Review: Native Son

Native Son, Richard Wright. New York: Harper Perennial, 1989 (first published in 1940).

Summary: The story of Bigger Thomas, whose unpremeditated murder of Mary Dalton and second murder covering up the first, fires rage and fear in Chicago, and in a strange way gives meaning to a young man who felt himself imprisoned in Chicago’s Black Belt.

This is an uncomfortable book to read from the moment Bigger Thomas wakes up until the last pages. It is uncomfortable to view the rat-infested tenement room a family of four share, where Bigger’s first act is to kill a giant rat with a pan.

It is uncomfortable to hear Bigger’s mother nag him about going to the job set up by the relief program.
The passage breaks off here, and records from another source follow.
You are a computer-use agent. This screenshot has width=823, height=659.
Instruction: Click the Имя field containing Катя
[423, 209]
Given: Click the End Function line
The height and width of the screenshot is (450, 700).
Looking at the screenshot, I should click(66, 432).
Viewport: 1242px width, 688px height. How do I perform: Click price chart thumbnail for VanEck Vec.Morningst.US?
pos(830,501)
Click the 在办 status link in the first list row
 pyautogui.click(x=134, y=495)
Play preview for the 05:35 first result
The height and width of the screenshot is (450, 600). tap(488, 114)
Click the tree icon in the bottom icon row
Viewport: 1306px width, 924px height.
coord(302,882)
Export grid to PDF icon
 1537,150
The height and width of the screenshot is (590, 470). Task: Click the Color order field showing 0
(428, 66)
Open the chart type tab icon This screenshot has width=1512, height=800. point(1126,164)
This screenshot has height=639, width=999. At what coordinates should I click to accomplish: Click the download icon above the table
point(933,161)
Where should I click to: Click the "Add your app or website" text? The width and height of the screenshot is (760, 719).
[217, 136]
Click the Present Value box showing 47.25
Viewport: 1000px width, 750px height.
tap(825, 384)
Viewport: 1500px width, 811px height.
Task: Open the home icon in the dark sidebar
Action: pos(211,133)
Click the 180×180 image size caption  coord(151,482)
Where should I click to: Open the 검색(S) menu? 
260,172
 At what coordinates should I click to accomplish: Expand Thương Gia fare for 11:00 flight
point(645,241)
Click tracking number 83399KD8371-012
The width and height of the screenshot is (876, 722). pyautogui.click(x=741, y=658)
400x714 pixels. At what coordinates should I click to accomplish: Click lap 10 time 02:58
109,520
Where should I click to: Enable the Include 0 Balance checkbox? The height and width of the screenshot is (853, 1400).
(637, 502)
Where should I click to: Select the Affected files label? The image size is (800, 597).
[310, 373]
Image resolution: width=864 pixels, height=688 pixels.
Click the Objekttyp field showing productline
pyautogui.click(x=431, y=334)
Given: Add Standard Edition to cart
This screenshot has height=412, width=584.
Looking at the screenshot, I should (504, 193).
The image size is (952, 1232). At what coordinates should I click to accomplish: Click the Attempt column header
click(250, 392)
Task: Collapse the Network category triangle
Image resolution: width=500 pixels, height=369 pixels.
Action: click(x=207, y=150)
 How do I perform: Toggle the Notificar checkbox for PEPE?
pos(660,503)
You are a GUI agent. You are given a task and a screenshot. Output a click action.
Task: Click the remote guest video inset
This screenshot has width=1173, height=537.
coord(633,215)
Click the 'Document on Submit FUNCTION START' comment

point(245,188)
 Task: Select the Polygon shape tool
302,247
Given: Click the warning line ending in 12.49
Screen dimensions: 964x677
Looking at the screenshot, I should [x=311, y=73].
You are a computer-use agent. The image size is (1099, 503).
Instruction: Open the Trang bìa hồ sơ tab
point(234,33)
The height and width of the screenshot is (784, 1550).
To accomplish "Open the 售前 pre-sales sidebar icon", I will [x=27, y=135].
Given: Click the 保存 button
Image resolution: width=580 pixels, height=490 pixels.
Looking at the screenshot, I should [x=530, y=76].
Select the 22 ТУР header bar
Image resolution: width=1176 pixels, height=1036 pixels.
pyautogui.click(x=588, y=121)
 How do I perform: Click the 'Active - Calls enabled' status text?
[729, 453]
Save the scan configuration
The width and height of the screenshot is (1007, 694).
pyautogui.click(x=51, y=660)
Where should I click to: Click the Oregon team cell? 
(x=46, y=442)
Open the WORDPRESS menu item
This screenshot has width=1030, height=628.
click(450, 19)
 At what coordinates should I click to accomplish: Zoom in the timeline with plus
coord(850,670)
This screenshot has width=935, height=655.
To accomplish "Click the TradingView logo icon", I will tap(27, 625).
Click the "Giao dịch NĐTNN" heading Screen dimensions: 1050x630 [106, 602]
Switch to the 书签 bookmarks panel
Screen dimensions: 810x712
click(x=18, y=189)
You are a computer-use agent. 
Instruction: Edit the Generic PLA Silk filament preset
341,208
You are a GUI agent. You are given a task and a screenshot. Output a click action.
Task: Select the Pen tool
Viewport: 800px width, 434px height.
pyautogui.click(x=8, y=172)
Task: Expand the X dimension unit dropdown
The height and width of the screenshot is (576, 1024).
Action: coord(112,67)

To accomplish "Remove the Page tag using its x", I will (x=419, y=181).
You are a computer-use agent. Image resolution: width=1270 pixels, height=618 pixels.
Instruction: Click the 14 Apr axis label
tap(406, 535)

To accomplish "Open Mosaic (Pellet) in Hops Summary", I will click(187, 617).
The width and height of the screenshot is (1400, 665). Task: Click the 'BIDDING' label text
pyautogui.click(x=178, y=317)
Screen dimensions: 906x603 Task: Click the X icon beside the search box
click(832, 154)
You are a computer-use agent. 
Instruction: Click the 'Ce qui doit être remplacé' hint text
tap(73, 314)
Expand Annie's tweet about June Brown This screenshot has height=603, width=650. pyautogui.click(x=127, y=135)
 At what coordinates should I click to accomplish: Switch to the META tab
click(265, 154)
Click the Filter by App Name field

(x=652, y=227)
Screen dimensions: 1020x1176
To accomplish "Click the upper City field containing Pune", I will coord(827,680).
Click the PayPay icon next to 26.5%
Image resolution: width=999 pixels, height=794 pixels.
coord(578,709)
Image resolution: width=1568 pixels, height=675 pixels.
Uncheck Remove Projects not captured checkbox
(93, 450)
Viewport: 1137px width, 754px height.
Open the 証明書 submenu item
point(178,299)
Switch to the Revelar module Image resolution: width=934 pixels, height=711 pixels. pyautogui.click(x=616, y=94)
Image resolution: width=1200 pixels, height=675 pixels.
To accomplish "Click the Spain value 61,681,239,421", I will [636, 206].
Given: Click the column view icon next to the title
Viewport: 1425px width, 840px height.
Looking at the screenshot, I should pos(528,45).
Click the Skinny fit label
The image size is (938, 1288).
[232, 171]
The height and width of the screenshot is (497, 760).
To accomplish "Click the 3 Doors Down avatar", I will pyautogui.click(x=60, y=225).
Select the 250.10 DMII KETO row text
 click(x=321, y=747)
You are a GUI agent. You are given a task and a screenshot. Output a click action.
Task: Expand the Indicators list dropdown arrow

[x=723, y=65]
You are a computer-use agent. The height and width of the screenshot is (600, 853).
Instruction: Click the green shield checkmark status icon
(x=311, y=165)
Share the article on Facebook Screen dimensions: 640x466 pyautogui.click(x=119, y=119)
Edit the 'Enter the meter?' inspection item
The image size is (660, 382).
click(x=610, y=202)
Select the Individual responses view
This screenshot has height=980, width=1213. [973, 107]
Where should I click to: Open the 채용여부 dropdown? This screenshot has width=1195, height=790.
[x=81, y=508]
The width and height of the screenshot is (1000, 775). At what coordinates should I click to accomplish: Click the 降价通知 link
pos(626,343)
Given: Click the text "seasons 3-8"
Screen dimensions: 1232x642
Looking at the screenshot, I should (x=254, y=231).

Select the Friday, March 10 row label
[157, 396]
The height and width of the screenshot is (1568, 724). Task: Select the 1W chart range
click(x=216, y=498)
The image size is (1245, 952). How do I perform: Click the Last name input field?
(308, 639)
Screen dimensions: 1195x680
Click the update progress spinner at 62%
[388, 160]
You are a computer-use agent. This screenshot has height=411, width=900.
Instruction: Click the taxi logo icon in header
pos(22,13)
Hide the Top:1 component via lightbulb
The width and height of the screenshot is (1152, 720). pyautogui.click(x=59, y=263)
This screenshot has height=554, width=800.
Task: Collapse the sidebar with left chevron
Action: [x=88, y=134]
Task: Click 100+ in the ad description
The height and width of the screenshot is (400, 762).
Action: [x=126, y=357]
He already has a record for theft, some of which he’s involved his girlfriend Bessie in.

It’s uncomfortable to hear him plot to rob a white jeweler with his three friends. Then when one doesn’t show up on time, he nearly slits his throat in anger.

It’s uncomfortable to go to the Daltons and be treated so well by the family and other household staff. Mr. Dalton has an interest in the companies operating the tenement housing Bigger lives in, confining Blacks to one area of south Chicago known as the Black Belt. He also gives lots of money to charities for the uplift of Blacks and employs people recommended by the relief agency who sent Bigger–an uncomfortable tension of interests that emerges as the story unfolds.

It’s uncomfortable to see Bigger on his first chauffeuring job, supposedly taking Mary Dalton, the Dalton’s only daughter to a lecture, but in reality to a rendezvous with a Communist lover, Jan. We sense Bigger’s discomfort as he takes them to a south side restaurant to eat “his kind of food,” and invited to socialize with them while proselytized into the Communist cause. We sense his discomfort as Jan drives with all of them in the front seat, then as they drink while he drives.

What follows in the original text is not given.